> What you need to do: In the entries below, find the line with "This screenshot has width=720, height=580." and the line with "Task: Toggle dark mode moon icon"; give again those lines and every line between them, exactly.

> Raw data:
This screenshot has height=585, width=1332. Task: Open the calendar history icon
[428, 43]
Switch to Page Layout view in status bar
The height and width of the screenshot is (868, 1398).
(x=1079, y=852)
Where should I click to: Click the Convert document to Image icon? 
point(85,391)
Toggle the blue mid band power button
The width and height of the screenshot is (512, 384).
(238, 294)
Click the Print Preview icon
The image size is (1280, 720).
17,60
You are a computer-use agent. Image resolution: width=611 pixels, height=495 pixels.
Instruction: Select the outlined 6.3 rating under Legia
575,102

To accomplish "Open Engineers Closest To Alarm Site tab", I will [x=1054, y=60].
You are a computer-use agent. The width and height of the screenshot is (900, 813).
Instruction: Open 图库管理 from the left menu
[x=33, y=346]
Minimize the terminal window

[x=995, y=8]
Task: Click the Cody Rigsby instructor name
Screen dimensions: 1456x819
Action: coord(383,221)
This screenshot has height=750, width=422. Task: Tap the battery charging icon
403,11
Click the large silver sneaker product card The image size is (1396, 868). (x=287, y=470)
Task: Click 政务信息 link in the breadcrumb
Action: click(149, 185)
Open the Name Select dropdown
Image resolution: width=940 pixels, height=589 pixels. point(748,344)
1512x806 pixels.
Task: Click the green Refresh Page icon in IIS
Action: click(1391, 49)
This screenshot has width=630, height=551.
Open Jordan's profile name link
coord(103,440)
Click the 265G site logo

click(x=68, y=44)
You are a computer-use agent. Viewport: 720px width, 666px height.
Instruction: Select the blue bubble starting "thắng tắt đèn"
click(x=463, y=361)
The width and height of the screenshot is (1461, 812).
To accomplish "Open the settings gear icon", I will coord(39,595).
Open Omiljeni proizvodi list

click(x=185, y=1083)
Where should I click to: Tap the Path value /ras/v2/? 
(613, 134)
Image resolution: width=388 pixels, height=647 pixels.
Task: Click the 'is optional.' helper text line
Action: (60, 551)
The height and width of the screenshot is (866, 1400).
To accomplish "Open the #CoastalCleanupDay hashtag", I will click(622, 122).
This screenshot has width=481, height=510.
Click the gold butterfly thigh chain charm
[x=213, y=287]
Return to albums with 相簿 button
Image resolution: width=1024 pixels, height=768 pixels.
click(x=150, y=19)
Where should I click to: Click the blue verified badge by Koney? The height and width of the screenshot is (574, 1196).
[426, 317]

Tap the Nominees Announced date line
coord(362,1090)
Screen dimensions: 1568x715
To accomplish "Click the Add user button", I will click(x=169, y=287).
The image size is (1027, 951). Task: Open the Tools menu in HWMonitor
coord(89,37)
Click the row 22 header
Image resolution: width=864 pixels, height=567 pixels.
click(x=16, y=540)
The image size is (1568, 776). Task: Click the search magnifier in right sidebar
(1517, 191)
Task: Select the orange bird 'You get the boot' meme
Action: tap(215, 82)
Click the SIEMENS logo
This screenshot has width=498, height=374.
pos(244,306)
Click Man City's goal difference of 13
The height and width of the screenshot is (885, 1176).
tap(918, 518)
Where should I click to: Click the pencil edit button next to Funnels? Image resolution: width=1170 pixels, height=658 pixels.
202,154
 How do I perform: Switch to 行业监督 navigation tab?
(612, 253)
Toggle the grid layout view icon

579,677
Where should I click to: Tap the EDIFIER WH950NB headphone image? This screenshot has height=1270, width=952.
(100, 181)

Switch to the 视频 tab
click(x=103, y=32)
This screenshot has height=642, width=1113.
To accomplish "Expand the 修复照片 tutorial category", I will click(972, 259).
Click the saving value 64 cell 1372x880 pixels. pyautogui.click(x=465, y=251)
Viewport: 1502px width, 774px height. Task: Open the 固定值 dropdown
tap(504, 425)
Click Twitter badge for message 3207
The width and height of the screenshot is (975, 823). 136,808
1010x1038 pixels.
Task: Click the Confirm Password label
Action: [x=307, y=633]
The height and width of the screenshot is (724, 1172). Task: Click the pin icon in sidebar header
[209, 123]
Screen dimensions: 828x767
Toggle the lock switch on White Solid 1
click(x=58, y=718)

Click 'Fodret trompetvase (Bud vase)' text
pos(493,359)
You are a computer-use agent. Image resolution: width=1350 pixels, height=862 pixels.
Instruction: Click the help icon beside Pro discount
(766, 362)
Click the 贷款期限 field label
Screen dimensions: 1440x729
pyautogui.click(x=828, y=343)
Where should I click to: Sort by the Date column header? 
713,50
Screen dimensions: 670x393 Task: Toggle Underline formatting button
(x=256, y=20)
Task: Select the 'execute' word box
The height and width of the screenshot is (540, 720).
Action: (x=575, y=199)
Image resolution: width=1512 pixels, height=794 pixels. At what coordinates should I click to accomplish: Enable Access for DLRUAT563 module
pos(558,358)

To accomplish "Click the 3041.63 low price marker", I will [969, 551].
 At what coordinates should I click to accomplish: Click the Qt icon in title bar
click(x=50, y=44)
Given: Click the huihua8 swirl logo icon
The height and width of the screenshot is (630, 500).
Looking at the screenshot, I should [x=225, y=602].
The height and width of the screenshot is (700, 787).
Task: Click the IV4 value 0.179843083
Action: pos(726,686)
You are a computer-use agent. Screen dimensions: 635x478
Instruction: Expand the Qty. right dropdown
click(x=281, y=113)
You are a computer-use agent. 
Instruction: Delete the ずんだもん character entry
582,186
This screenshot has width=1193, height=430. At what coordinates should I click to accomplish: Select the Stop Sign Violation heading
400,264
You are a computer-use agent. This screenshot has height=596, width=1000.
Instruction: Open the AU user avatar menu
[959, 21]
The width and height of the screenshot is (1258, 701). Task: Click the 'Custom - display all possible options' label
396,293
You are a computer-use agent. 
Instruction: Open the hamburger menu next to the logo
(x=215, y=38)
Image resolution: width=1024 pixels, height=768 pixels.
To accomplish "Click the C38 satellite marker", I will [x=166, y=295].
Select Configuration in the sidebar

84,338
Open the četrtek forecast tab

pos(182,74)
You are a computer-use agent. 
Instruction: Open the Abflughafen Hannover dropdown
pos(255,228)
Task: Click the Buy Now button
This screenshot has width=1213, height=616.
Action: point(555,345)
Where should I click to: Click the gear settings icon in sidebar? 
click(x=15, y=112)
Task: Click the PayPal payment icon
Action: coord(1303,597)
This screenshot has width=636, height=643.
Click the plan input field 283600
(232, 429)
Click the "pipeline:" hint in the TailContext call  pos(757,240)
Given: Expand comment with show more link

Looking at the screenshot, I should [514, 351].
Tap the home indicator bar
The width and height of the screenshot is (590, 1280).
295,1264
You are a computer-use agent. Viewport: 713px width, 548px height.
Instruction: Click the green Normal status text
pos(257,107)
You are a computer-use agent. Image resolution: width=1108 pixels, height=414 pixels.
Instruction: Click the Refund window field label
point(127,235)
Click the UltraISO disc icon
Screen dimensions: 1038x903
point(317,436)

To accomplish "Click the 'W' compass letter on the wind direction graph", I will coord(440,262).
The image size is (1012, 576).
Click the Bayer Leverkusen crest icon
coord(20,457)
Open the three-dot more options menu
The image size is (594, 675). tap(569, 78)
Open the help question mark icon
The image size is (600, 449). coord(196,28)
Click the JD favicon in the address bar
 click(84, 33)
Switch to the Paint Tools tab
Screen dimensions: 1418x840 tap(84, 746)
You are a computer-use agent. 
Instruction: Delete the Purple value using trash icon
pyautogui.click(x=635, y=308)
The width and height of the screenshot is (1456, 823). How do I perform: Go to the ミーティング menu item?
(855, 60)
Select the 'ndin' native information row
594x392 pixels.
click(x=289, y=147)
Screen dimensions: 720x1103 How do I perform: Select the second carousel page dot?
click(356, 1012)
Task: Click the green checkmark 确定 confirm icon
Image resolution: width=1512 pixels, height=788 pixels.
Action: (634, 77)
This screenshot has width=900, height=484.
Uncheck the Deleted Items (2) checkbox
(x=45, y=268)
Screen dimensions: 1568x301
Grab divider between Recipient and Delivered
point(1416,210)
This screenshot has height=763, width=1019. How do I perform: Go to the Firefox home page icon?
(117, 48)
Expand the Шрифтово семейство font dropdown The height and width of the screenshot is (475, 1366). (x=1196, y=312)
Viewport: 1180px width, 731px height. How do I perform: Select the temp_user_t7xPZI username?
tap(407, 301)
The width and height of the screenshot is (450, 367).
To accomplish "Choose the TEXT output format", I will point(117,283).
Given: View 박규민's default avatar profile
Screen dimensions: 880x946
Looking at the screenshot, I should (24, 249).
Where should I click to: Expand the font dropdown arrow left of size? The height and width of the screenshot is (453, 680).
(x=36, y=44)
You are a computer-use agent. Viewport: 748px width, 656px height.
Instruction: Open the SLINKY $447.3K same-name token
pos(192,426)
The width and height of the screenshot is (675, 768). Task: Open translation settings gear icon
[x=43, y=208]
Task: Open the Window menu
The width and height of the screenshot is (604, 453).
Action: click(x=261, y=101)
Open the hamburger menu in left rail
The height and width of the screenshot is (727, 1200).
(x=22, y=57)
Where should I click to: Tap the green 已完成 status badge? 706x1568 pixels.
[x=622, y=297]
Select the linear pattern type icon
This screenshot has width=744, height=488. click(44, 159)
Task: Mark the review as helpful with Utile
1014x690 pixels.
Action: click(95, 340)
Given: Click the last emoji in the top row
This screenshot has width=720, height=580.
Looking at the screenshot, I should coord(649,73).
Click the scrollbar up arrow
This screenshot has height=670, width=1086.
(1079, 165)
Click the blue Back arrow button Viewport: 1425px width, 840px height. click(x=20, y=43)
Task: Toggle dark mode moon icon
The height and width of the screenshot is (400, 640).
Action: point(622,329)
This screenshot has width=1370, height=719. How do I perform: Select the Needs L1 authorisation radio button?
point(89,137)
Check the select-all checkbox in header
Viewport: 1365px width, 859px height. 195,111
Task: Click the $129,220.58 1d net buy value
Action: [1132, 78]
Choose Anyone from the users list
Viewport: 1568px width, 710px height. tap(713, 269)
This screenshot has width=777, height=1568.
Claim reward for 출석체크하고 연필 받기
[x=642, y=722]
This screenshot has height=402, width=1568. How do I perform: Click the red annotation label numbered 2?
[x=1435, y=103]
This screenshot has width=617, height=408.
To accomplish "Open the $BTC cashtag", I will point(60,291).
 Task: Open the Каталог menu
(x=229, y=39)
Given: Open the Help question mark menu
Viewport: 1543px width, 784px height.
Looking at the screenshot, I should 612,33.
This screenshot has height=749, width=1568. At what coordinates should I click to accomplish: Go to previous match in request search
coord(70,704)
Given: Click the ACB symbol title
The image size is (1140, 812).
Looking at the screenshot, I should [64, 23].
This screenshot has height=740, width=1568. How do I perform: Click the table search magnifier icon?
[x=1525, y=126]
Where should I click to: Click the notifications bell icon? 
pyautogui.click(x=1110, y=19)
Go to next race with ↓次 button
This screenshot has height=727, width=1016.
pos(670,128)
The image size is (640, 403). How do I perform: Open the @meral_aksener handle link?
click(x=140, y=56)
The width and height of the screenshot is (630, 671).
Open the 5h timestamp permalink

> Output for this exercise:
This screenshot has width=720, height=580.
Looking at the screenshot, I should coord(649,73).
Click the scrollbar up arrow
This screenshot has height=670, width=1086.
(1079, 165)
Click the blue Back arrow button Viewport: 1425px width, 840px height. click(x=20, y=43)
Task: Toggle dark mode moon icon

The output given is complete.